Balanced
chromosomal translocations that generate chimeric
oncoproteins are considered to be initiating lesions in the pathogenesis of
acute myeloid leukemia. The most frequent is the t(15;17)(q22;q21), which fuses the PML and RARA genes, giving rise to
acute promyelocytic leukemia (APL). An increasing proportion of APL cases are
therapy-related (t-APL), which develop following exposure to
radiotherapy and/or chemotherapeutic agents that target
DNA topoisomerase II (topoII), particularly
mitoxantrone and
epirubicin.

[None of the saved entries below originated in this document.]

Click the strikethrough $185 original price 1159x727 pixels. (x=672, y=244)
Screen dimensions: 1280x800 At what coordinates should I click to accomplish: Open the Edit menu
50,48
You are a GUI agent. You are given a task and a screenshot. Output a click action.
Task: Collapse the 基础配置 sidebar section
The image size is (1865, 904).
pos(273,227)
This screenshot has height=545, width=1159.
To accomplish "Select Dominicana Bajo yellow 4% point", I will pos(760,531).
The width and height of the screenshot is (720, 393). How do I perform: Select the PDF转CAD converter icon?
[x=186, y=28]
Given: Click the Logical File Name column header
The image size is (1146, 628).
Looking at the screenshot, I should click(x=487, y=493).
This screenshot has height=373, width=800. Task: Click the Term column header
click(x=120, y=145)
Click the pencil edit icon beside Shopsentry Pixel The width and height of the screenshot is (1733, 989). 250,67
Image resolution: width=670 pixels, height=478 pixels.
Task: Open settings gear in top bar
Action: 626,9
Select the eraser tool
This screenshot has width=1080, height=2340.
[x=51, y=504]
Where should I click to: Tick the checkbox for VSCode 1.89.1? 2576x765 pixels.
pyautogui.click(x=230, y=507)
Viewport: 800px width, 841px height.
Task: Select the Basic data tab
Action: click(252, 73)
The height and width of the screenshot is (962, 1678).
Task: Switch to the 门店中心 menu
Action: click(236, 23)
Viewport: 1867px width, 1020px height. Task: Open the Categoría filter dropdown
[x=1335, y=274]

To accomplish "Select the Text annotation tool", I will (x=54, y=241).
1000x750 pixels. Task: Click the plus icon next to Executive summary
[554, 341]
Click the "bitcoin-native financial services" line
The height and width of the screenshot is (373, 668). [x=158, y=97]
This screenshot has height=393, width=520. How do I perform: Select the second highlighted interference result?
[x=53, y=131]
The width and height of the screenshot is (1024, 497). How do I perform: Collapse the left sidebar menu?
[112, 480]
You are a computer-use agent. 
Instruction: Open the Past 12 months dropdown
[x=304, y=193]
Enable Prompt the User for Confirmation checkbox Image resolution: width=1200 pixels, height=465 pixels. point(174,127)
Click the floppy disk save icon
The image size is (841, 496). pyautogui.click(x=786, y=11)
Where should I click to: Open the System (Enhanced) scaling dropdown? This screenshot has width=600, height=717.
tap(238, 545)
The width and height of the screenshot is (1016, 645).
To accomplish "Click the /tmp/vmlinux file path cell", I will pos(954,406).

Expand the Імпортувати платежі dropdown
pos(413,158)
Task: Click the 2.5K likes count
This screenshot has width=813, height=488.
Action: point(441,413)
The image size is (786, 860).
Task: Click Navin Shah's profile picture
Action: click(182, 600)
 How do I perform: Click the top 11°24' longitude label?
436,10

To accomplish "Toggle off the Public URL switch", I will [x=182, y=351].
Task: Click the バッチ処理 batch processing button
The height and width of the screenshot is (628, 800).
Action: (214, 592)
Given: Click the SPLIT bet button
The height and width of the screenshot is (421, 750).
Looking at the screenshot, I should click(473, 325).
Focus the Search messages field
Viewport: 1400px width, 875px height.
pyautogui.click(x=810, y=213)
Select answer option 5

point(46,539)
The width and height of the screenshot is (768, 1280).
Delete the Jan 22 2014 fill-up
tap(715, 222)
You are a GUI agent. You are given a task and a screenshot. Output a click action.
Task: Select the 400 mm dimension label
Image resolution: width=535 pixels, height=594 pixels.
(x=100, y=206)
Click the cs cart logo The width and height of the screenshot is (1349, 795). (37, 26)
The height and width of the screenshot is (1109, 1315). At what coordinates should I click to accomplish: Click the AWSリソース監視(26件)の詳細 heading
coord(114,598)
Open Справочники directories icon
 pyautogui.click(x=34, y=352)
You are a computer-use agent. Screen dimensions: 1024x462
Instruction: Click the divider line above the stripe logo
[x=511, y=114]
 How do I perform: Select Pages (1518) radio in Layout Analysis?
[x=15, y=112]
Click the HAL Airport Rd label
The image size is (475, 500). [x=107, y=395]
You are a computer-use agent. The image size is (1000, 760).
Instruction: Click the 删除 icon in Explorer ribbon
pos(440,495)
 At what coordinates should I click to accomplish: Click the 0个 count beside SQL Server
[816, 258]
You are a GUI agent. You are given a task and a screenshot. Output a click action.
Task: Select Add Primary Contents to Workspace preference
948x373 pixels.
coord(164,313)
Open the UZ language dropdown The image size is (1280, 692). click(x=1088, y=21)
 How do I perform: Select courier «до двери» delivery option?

To gain insights into molecular mechanisms underlying the formation of the t(15;17) we mapped the translocation breakpoints in a series of t-APLs, which revealed significant clustering according to the nature of the drug exposure. Remarkably, in approximately half of t-APL cases arising following
mitoxantrone treatment for
breast cancer or
multiple sclerosis, the chromosome 15 breakpoint fell within an 8-bp "hotspot" region in PML intron 6, which was confirmed to be a preferential site of topoII-mediated DNA cleavage induced by
mitoxantrone. Chromosome 15 breakpoints falling outside the "hotspot", and the corresponding RARA breakpoints were also shown to be functional topoII cleavage sites. The observation that particular regions of the PML and RARA loci are susceptible to topoII-mediated DNA damage induced by
epirubicin and
mitoxantrone may underlie the propensity of these agents to cause APL.